R = lines of code added to make the non-reusable component reusable, incorporate a reusable component to the application, or provide alternative functionality to the component which is not used.

(As an example of the latter, consider a utility, which handles input in a month/day/year format. Let us add lines of code to the utility enabling it to process input in either a day/month/year or year/day/month format Now consider an application which has a screen edit that will only allow data to be entered in a month/day/year format. When the application uses this utility, the lines which were added to provide the alternative functionality, i.e., input in day/month/year or year/day/month format are in a "ready-to-process" mode but never used.)

Since A expresses the lines that have been avoided by reusing, (A/T) is a closer approximation of effort saved than (A+R/T+R). However, most organizations use (A+R)/(T+R) because it is more easily collected.

The percent error of the Reuse Percent Metric due to counting lines that make the component reusable, incorporate a reusable component to the application, or add alternative functionality which is not used may be expressed as follows:

Percent Error = [[(A+R)/(T+R)] - (A/T)]/(A/T)

Let A = mT, where R = nT, where m is the percent of total lines avoided by reusing, and where n is the percent of total lines that are added to make the component reusable, incorporate a reusable component to the application, or add alternative functionality, which is not used.

so with substitution:

Percent Error = [(mT+nT)/(T+nT)-(mT/T)]/(mT/T)

= [((m+n)/(1+n))-m]/m

= (1/m)[(m+n)/(1+n)] — 1

For example, if 20% of the total lines are added to make the component reusable, to incorporate a reusable component to the application, or to add alternative functionality which is not used (i.e., n=20%) and 25% of the total lines are lines that have been avoided by reusing (i.e., m=25%), then the percent error between the Reuse Percent Metric (A+R/T+R) and the more accurate ratio (A/T) is 50%. We can see in the following figure all the values of m and n that would result in a 50% error when (A+R/T+R) is used instead of (A/T):

Not having a benchmark of current organizational practices that enables us to determine what effort is actually avoided through reuse can lead to a misleading percent reuse metric. For example, some managers have used: KNCSS of subroutines/total KNCSS of product or (KNCSS of subroutines x no of times called)/total KNCSS of product. The problem with both measurements is that they do not necessarily capture the effort avoided.

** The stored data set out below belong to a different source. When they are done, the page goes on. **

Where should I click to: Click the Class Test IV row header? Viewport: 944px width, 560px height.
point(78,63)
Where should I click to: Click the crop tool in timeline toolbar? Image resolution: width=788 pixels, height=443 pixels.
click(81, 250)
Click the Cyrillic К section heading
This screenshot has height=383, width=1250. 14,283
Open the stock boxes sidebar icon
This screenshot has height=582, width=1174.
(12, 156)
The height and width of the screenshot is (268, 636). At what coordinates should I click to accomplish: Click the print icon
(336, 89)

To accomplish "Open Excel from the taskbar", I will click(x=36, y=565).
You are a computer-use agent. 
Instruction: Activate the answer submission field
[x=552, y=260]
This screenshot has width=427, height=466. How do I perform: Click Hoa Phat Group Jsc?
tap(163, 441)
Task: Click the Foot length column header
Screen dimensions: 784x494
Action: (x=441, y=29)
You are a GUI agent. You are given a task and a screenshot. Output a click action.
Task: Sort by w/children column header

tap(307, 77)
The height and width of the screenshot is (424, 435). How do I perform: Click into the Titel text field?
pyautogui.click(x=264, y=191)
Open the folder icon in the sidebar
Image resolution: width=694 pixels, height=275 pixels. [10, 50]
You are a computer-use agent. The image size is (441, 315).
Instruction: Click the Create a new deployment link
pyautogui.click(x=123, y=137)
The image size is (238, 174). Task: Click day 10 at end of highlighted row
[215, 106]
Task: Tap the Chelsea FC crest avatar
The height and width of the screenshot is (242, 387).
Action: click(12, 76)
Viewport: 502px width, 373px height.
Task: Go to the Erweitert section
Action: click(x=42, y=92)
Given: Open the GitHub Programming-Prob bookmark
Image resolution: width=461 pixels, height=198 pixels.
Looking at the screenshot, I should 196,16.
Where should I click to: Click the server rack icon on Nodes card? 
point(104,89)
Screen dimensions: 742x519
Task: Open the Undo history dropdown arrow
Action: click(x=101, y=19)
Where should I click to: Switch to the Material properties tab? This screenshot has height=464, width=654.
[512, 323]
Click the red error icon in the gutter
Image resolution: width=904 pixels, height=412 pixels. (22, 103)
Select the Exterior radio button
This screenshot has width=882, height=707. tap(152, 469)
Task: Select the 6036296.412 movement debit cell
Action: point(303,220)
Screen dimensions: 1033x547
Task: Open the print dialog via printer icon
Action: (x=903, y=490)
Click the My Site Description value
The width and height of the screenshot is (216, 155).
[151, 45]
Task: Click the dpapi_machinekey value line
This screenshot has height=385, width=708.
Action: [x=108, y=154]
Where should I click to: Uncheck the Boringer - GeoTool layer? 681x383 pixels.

For example, if the effort in creating new code is avoided twice when a subroutine is called twice, then the first metric misses this avoidance. The second measurement can overestimate the savings from reuse. For example, if the subroutine is called 10 times by ten engineers, but only 5 engineers would have coded the asset and the other 5 would have reused the asset, then only the effort of coding the asset 5 times has been avoided.

4 Comparison

To my knowledge, a number of sources report on the definition [2] and use of the Reuse Percent Metric, but none examine the limitations outlined in this position paper.

References

[1] Poulin, Jeffrey S., Measuring Software Reuse, Addison-Wesley, 1996.

[2] Frakes, William and Carol Terry, "Reuse Level Metrics," in Software Reuse: Advances in Software Reusability International Conference, Nov. 1-4, 1994.

Biography

Wayne C. Lim consults and specializes in the strategic planning, economic, organizational, and metric issues of software reuse. He is the author of numerous papers and a new reuse book, Managing Software Reuse: A Comprehensive Guide to Strategically Reengineering the Organization for Reusable Components, Prentice-Hall, 1998. He helped start Corporate Reuse Programs at Hewlett-Packard and Ford Aerospace. Mr. Lim is the recipient of the 1994 Best Article Award from IEEE Software for his research in reuse.

Mr. Lim completed his MBA degree at Harvard University, graduate engineering coursework at Stanford University, and an undergraduate degree in mathematics from Pomona College.